▸ GIVEN PASSAGE:
------------------------------------------------------------

High Performance Git

Section IV · Large-Repo Operations, Transport, and Scale

Chapter 14

Clone, Fetch, Push, Protocol v2, and Bundle Seeding

Pencil sketch of a harbor shoreline with docks, pilings, boats, and waterfront buildings.

A slow clone, slow fetch, and slow push all involve the same data (refs, reachability, pack generation, pack transfer), but they do not go wrong the same way.


Clone Is Initial Setup, and Checkout Is Its Own Cost

git clone creates a local repository from a remote source. A typical clone includes repository initialization, negotiation and transfer of objects, ref setup, and a working-tree checkout unless you asked otherwise. Clone latency comes from several independent costs that can each dominate: network round trips, server-side pack generation or bundle seeding, object transfer, local pack registration, and initial checkout cost. The network gets blamed first, but the initial checkout is often its own cost, because after the pack arrives Git may still need to:

So a clone can feel slow even when the transfer itself was reasonable. Several earlier features change different parts of that cost, and they should not be blurred together:

One changes when files are written, one changes which files are written, and one changes which objects arrive at all.

------------------------------------------------------------

▸ STORED ROWS:
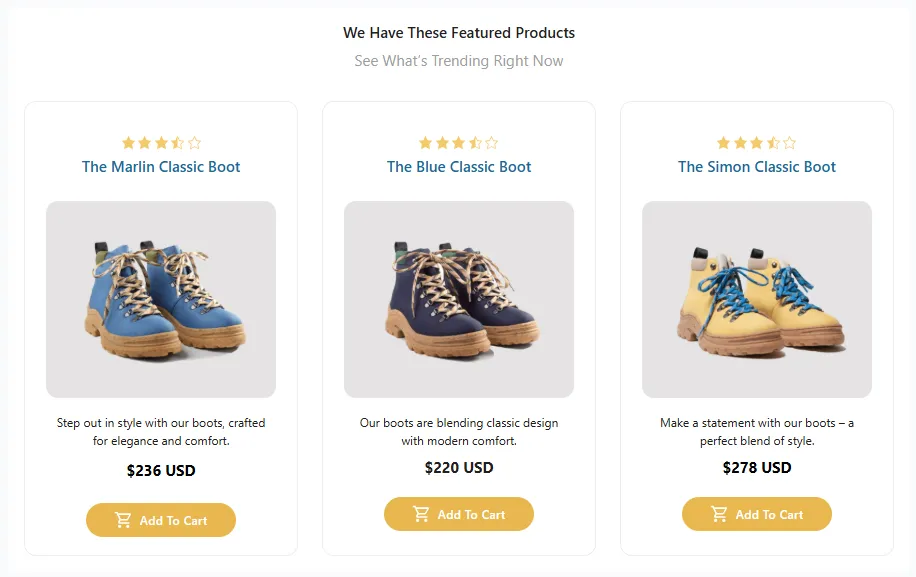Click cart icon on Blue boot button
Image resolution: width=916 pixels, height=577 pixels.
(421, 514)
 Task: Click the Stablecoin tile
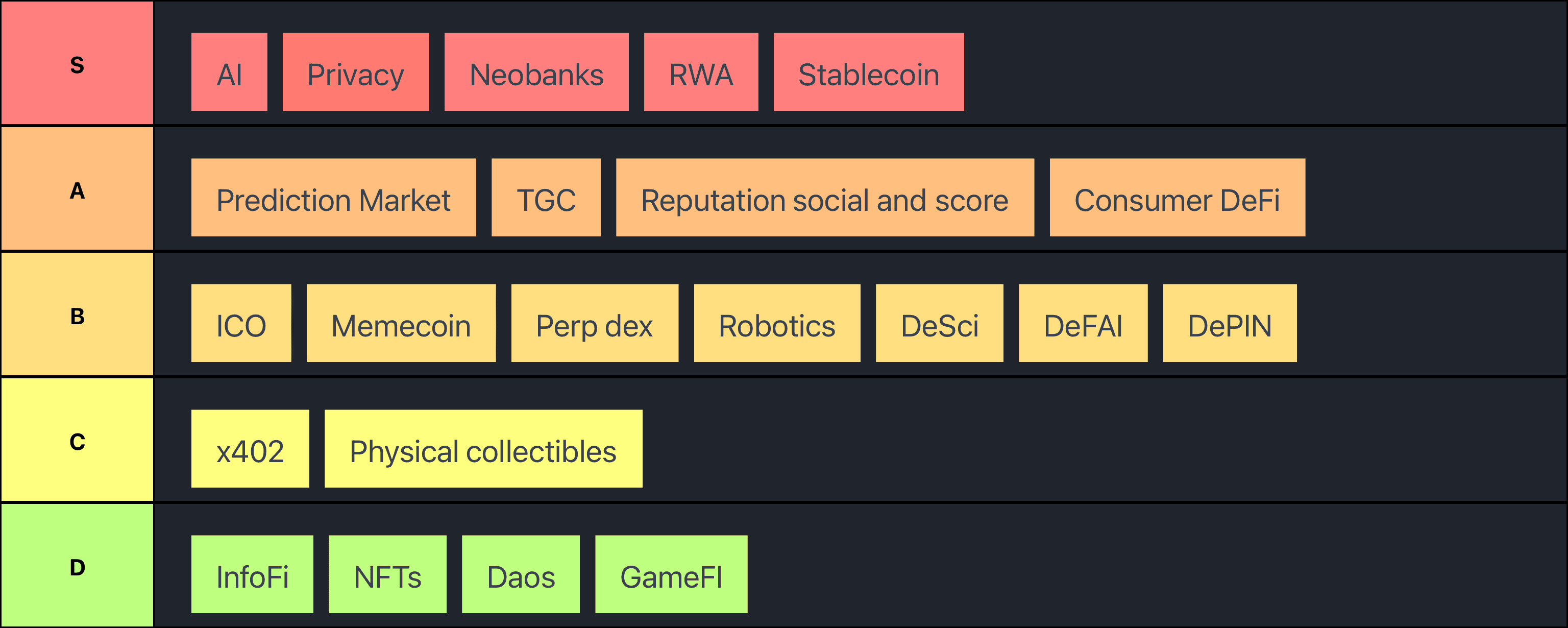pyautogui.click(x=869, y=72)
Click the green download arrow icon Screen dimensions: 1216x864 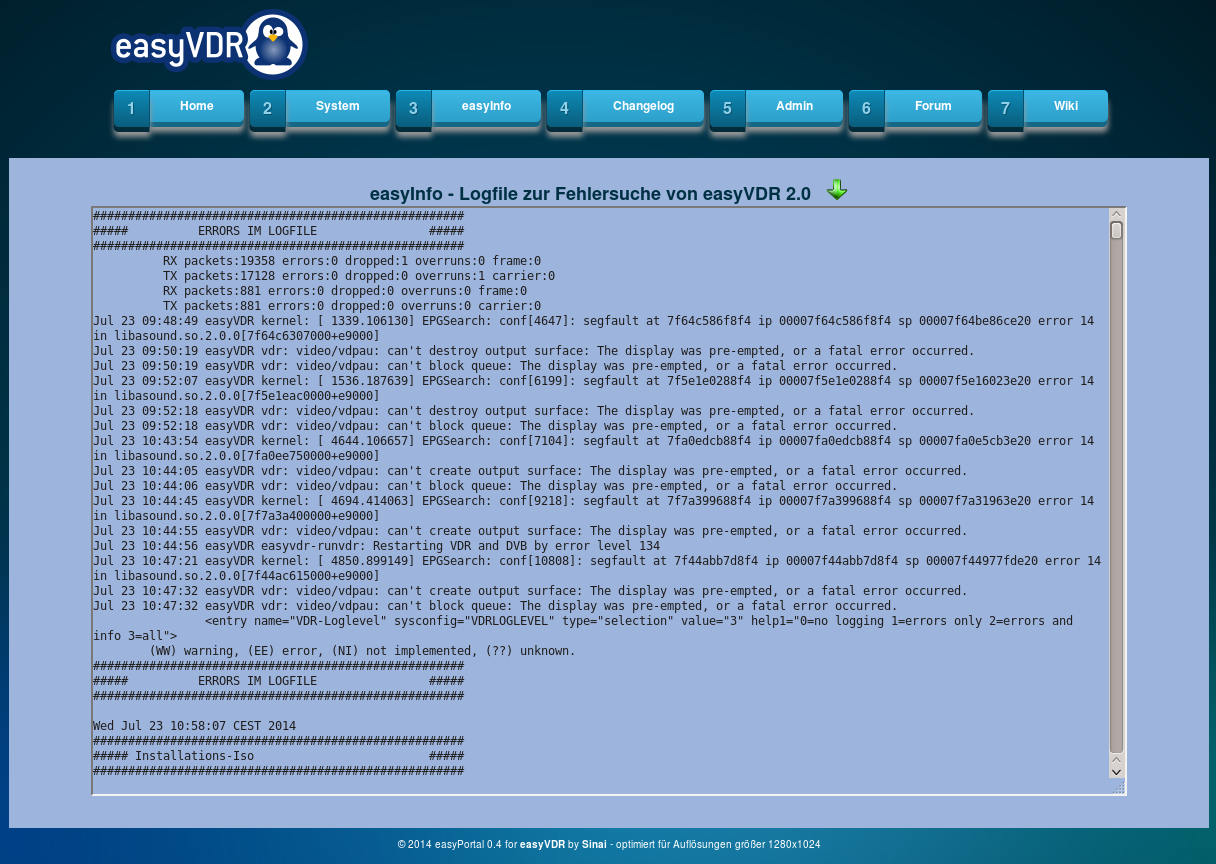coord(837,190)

------------------------------------------------------------

▸ REQUIRED TASK A: Copy verbatim the part of the Git clone passage from "Pencil sketch of" to "the same way.".
▸ REQUIRED TASK B: Continue the Git clone passage from its final sentence.

▸ TASK RESULT A:
Pencil sketch of a harbor shoreline with docks, pilings, boats, and waterfront buildings.

A slow clone, slow fetch, and slow push all involve the same data (refs, reachability, pack generation, pack transfer), but they do not go wrong the same way.

▸ TASK RESULT B:
You can separate transfer cost from checkout cost with two traced clones:

GIT_TRACE2_PERF=/tmp/clone-full.perf git clone URL repo
GIT_TRACE2_PERF=/tmp/clone-nocheckout.perf git clone --no-checkout URL repo-nc

The second run still pays for negotiation and object transfer, but it defers working-tree materialization. The gap between those traces is often local checkout work, with wire time mostly subtracted out.

Bundle Seeding Makes Repeated Clones Cheaper

Bundle
Single file containing Git pack data plus ref tips and prerequisite commit IDs. It may be self-contained (no prerequisites) or incremental (requires prerequisite commits in the destination repository).

A git bundle is a Git-native transfer artifact: pack data plus enough ref metadata for Git to verify and apply it. Many clone-heavy environments keep transferring the same base history:

If origin keeps generating or restreaming that same base, you are doing the same work over and over, and a bundle lets you precompute it once and distribute it from somewhere cheaper. The oldest use case was offline transfer:

git bundle create repo.bundle --all
git bundle verify repo.bundle
git clone repo.bundle repo-from-bundle

The more interesting performance use case is clone-time seeding.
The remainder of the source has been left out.